::: Excerpted passage

Layer identifier in powerSGD_hook

Hello everyone,

I’m looking for an identifier that specifies a neural net’s layer in this.

Also, I would like to know if this loop iterates over all layers?

Cheers,

Hello hamidreza_ramezani

I’m looking for an identifier that specifies a neural net’s layer in this.

That is ddp communication hook. It is used during the backward pass.

Also, I would like to know if this loop iterates over all layers?

That loop iterates over all the parameters stored in the bucket. The parameters in the bucket are determined at construction time.

ddp doc Distributed Data Parallel — PyTorch 2.1 documentation

ddp communication hook doc DDP Communication Hooks — PyTorch 2.1 documentation

1 Like

Hey Garrett,

Thanks for the reply.

Blockquote That is ddp communication hook. It is used during the backward pass.

::::::

__Given task 1__. Turn each line of the records below into an item in a numbered list, skipping blank lines and leaving out the pictures.

::: Task material

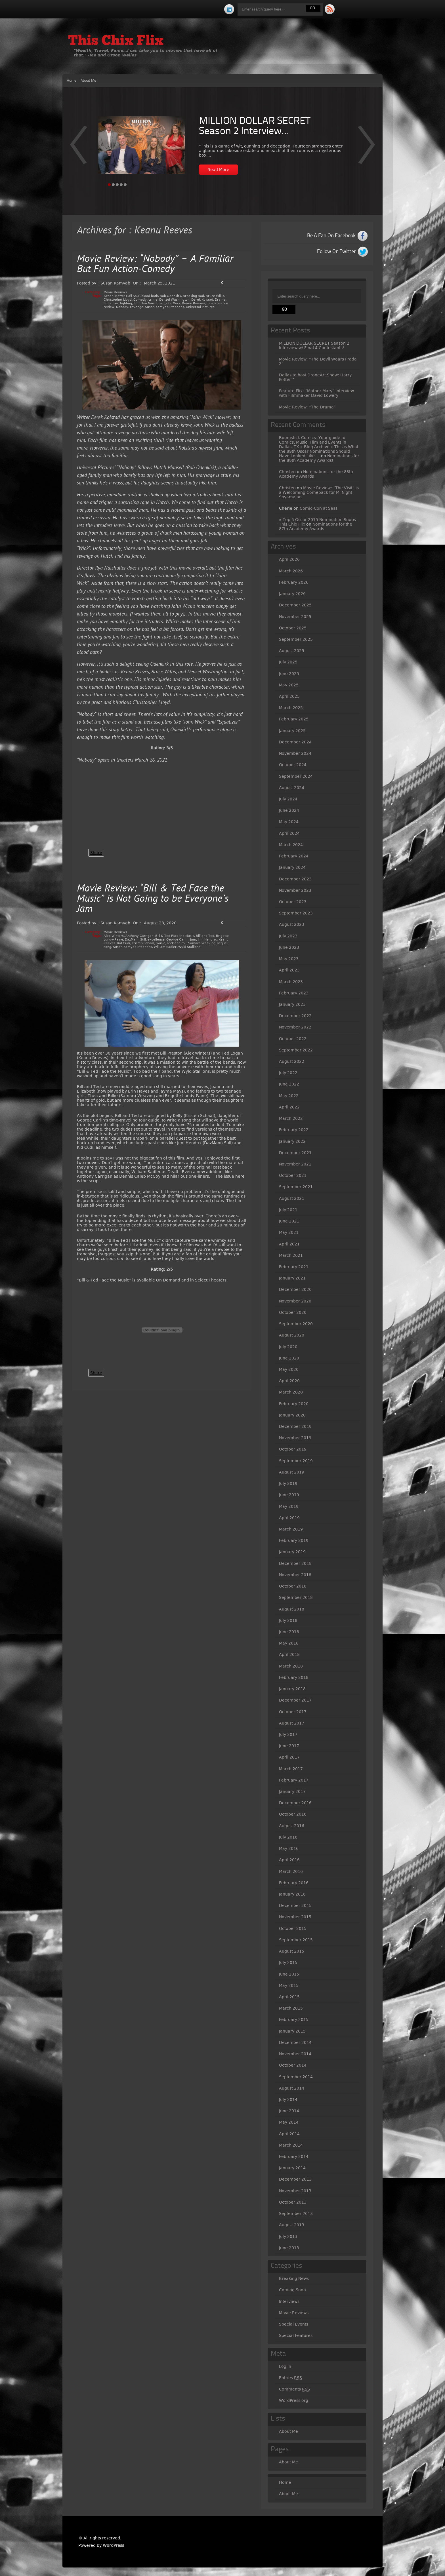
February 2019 (293, 1540)
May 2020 (289, 1369)
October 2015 (293, 1928)
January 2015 (292, 2031)
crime (153, 300)
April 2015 (289, 1997)
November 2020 (295, 1301)
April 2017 (289, 1757)
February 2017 (293, 1780)
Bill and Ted (205, 936)
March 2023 (291, 981)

::::::

__Given task 2__. In the forum thread about the powerSGD hook, what does the reply say the loop iterates over?

__Worked answer 1__.
1. February 2019 (293, 1540)
2. May 2020 (289, 1369)
3. October 2015 (293, 1928)
4. January 2015 (292, 2031)
5. crime (153, 300)
6. April 2015 (289, 1997)
7. November 2020 (295, 1301)
8. April 2017 (289, 1757)
9. February 2017 (293, 1780)
10. Bill and Ted (205, 936)
11. March 2023 (291, 981)

__Worked answer 2__. It iterates over all the parameters stored in the bucket.